An open-source framework for neural relation extraction.
Contributed by Tianyu Gao, Xu Han, Shulian Cao, Lumin Tang, Yankai Lin, Zhiyuan Liu
If you want to learn more about neural relation extraction, visit another project of ours NREPapers.
BIG UPDATE: The project has been completely reconstructed and is faster, more extendable and the codes are easier to read and use now. If you need get to the old version, please refer to branch old_version.
New features:
- JSON data support.
- Multi GPU training.
- Validating while training.
It is a TensorFlow-based framwork for easily building relation extraction (RE) models. We divide the pipeline of relation extraction into four parts, which are embedding, encoder, selector (for distant supervision) and classifier. For each part we have implemented several methods.
- Embedding
- Word embedding
- Position embedding
- Encoder
- PCNN
- CNN
- RNN
- Bidirection RNN
- Selector
- Attention
- Maximum
- Average
- Classifier
- Softmax Loss Function
- Output
All those methods could be combined freely.

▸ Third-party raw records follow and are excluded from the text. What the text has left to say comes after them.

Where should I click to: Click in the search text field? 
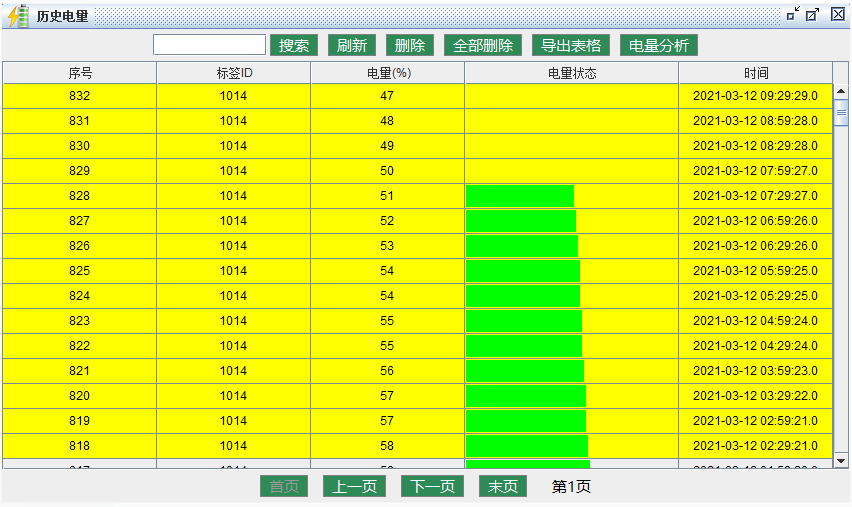209,45
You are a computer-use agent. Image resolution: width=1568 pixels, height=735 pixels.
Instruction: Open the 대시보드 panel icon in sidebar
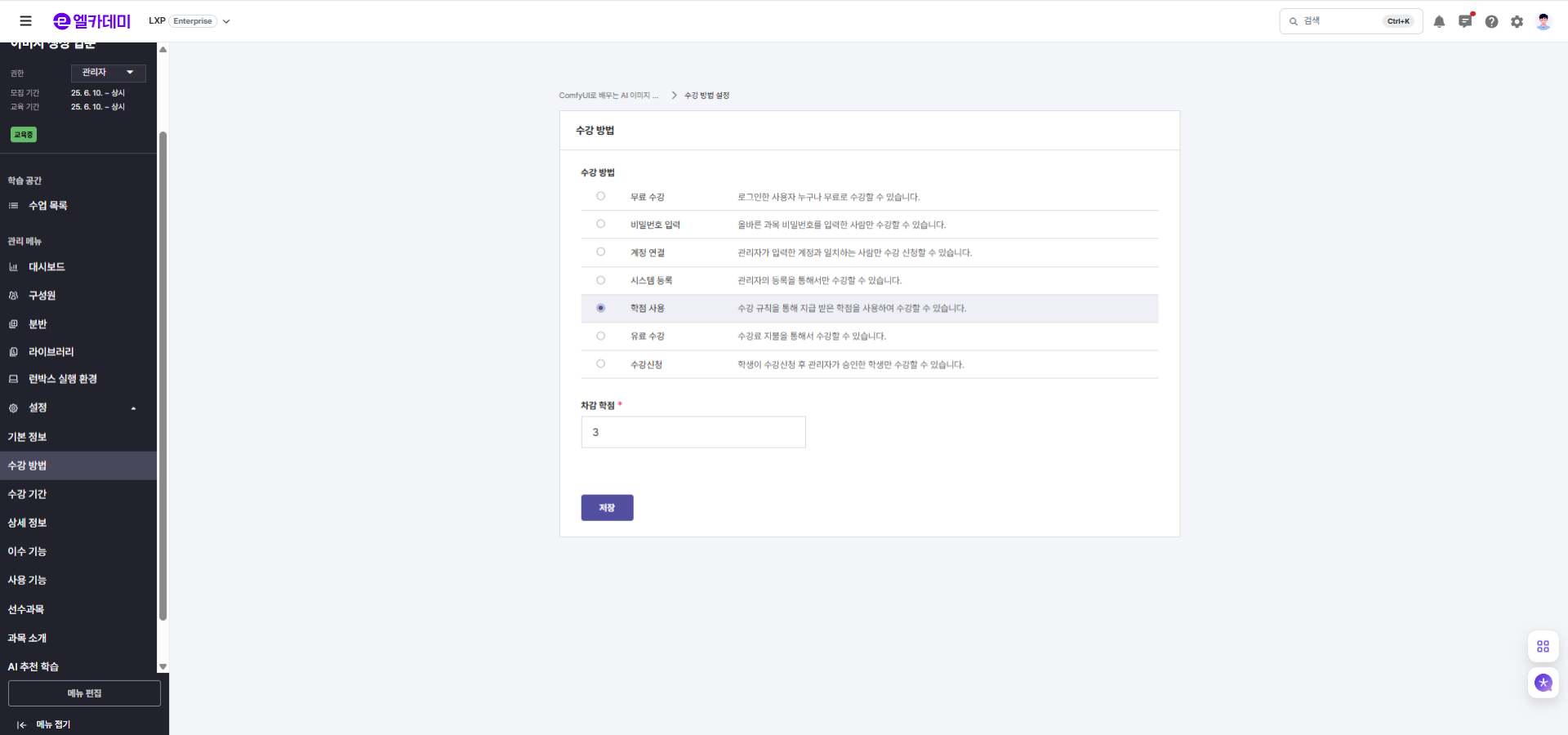pos(14,266)
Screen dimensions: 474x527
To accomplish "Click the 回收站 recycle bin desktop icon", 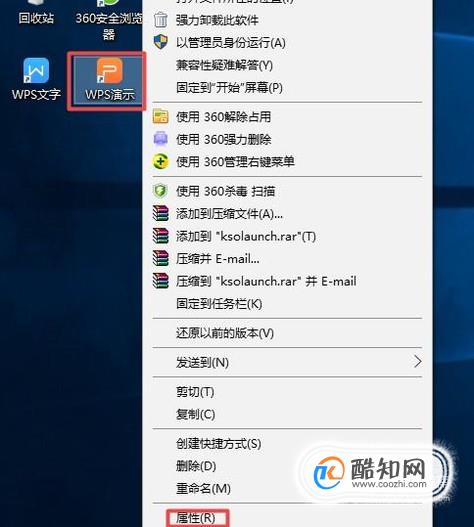I will pyautogui.click(x=36, y=12).
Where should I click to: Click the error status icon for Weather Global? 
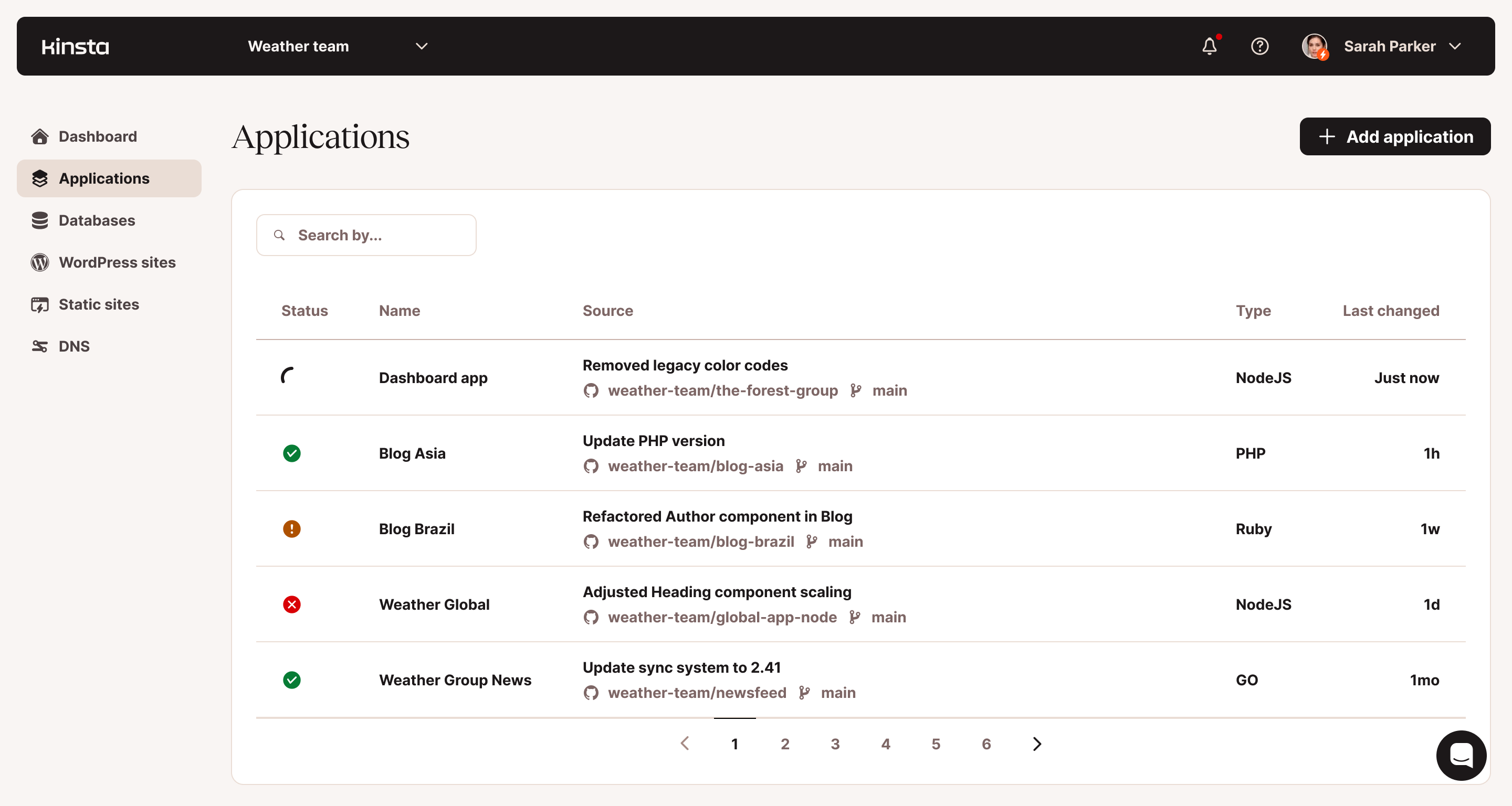(293, 604)
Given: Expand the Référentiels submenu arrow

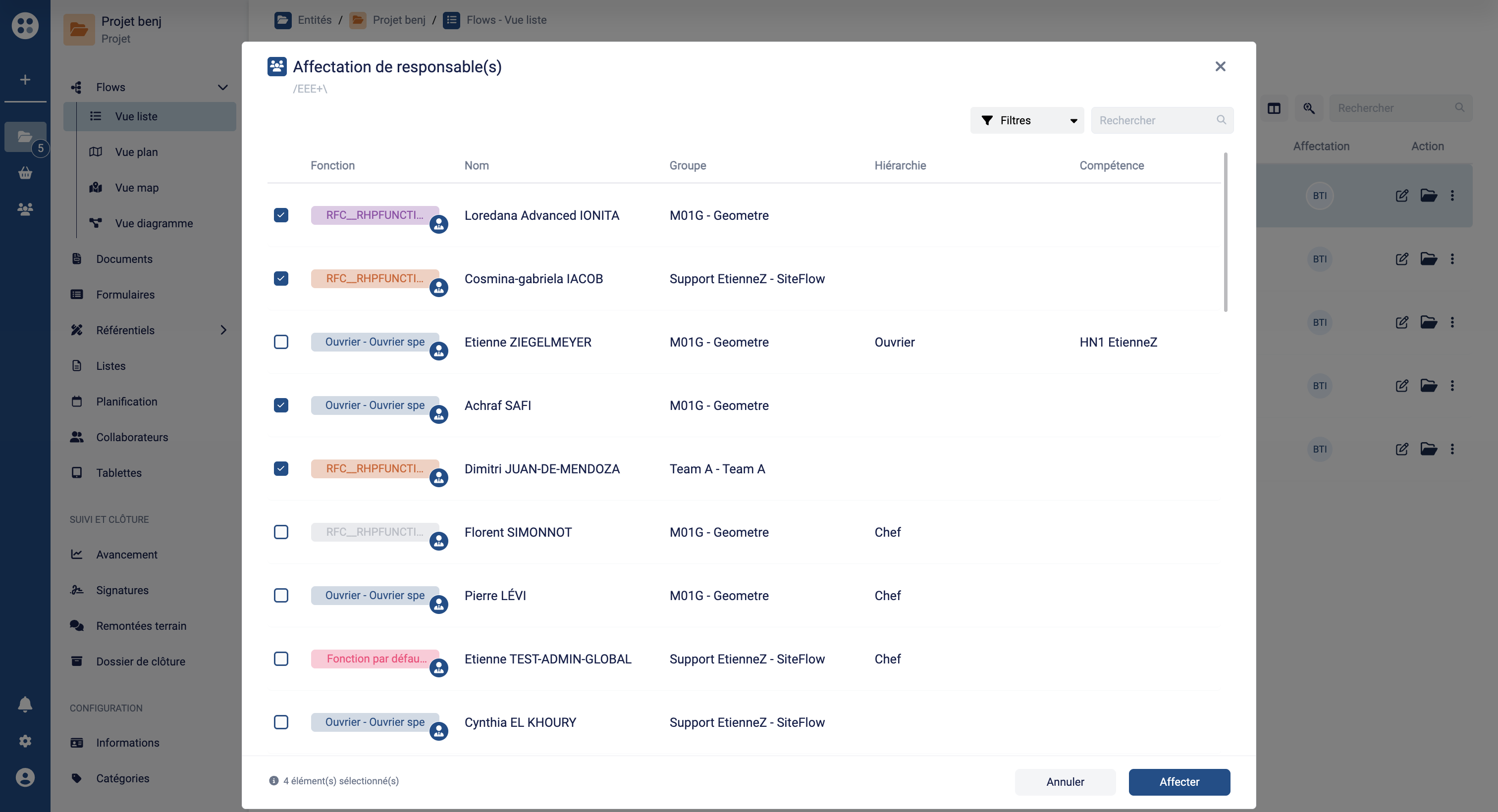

We also provide training and testing framework for sentence-level RE and bag-level RE. A plotting tool is also in the package.
This project is under MIT license.
- Python (>=2.7)
- Numpy (>=1.13.3)
- TensorFlow (>=1.4.1)
- CUDA (>=8.0) if you are using gpu
- Matplotlib (>=2.0.0)
- scikit-learn (>=0.18)
For training and testing, you should provide four JSON
files including training data, testing data, word embedding data and relation-ID mapping data.
Training data file and testing data file, containing sentences and their corresponding entity pairs and relations, should be in the following format
[
{
'sentence': 'Bill Gates is the founder of Microsoft .',
'head': {'word': 'Bill Gates', 'id': 'm.03_3d', ...(other information)},
'tail': {'word': 'Microsoft', 'id': 'm.07dfk', ...(other information)},
'relation': 'founder'
},
...
]
IMPORTANT: In the sentence part, words and punctuations should be separated by blank spaces.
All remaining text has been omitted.